+++ EXERCISE TEXT +++

And here we are now, 2020, with our world in the grip of existential natural crises — climate breakdown, the species extinction emergency, and the viral pandemic — that threaten to upend our future survival, and the world is beset with polarities of religion, race, class, and economy.

Because you are reading this, you likely already understand that protecting nature is a service to both nature and humanity; that peace and prosperity are possible only from a respectful relationship with nature; and that such a reality can never be made manifest if we don’t also respect and protect each other.

+++ EXTRACTED MATERIAL +++

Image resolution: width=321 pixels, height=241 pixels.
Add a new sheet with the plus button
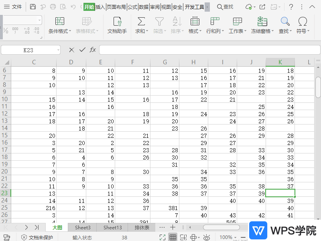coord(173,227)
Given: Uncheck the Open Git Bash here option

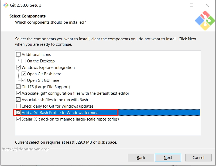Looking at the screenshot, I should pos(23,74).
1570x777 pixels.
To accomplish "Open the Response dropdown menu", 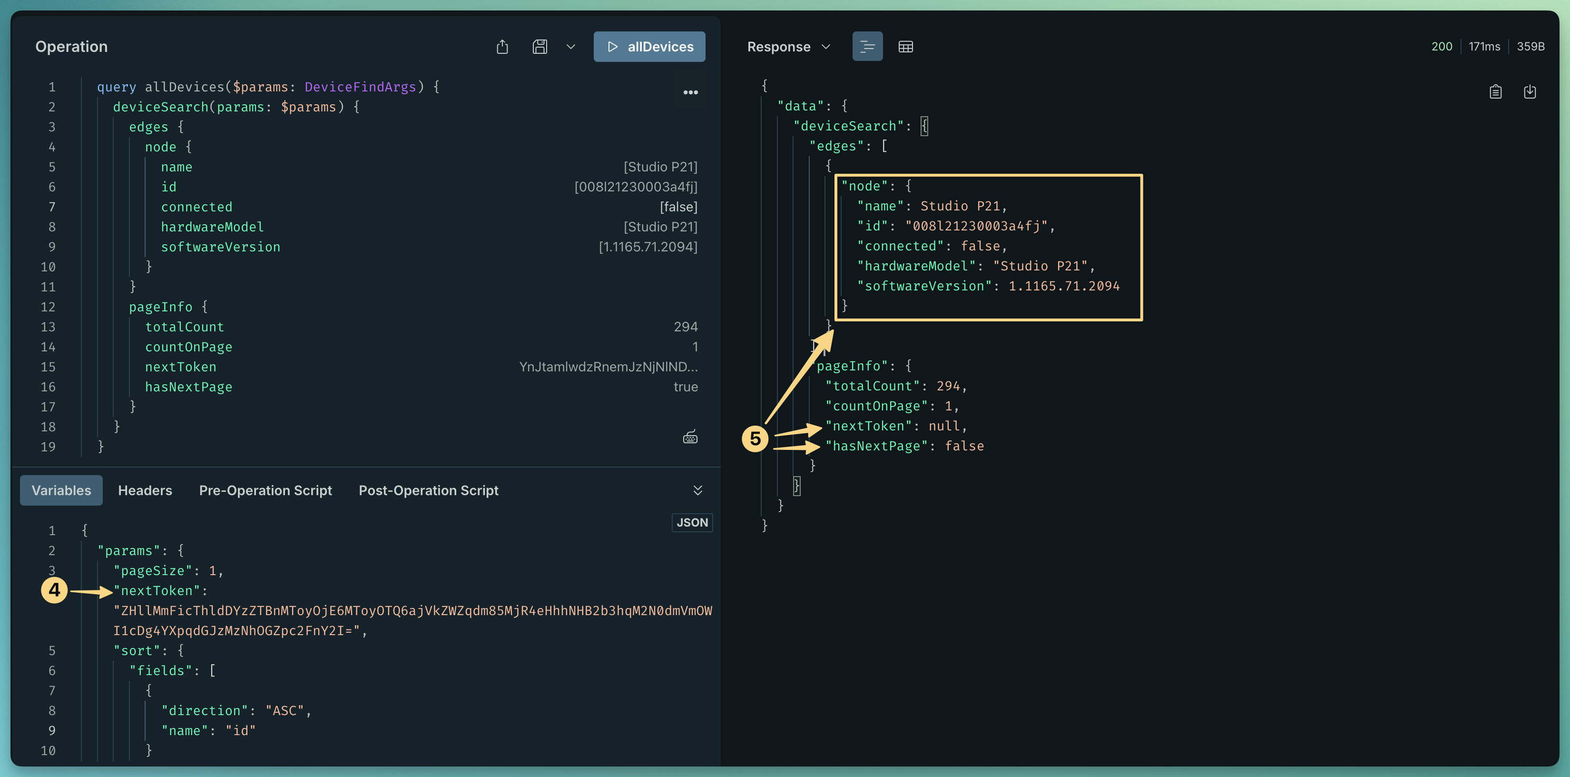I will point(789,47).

+++
+++ EXTRACTED MATERIAL +++

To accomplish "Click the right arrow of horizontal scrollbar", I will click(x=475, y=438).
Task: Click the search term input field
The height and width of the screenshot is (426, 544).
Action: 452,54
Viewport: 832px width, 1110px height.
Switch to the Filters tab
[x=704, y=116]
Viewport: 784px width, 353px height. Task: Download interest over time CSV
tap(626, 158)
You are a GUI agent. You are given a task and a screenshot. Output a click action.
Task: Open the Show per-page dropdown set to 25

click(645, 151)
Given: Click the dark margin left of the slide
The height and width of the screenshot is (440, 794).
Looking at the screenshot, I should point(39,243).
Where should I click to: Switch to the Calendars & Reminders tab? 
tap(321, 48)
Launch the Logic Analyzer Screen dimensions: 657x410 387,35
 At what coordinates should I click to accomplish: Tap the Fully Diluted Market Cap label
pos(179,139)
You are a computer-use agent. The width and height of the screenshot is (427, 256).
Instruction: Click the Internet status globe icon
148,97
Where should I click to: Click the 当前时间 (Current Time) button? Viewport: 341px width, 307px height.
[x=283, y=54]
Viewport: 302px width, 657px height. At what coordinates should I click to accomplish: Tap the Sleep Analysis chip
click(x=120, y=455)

+++

* _TASK OBJECTIVE_
Continue the passage about protecting nature amid the crises of 2020, starting right after its last sentence.

* _SOLVED PROBLEM_
Where do we go from here? How can nations and communities gain the strength to move beyond the polarities and inequities? We just start simply but profoundly. I suggest we listen to each other respectfully, hopefully and, most importantly, actively. More specifically, two thoughts…

Ubuntu. Ian Player and Magqubu established our organization, the WILD Foundation, and instigated a global movement of cooperation among people and with nature. They infused our organization with the same principles and practice they used to save the white rhino. They worked together for the common good, blind to racial and cultural differences — they followed the example of the worm. By doing so, they practiced ubuntu, that very special Bantu philosophy that asserts the power of mutual respect — “I am because you are” — and confirms a universal bond of sharing that connects all humanity. What also comes to mind in the contemporary western world is the growing awareness of ‘co-liberation’ — we are not free until we are all free. Ian Player always felt that it was the spirit of ubuntu among the diverse members of the team that saved the white rhino from extinction — all of them working together and respecting each other to accomplish a cause that is for all people and nature was an important element in the success of that pioneering programme.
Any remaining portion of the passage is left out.